**Directive**
Turn the lines below into a Markdown table with two columns, Row and Line, numbering each line in order and leaving out any blank lines.

**Dataset entries**
====

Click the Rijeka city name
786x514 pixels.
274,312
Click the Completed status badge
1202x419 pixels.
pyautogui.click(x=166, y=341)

====

**Complete answer**
| Row | Line |
|---|---|
| 1 | Click the Rijeka city name |
| 2 | 786x514 pixels. |
| 3 | 274,312 |
| 4 | Click the Completed status badge |
| 5 | 1202x419 pixels. |
| 6 | pyautogui.click(x=166, y=341) |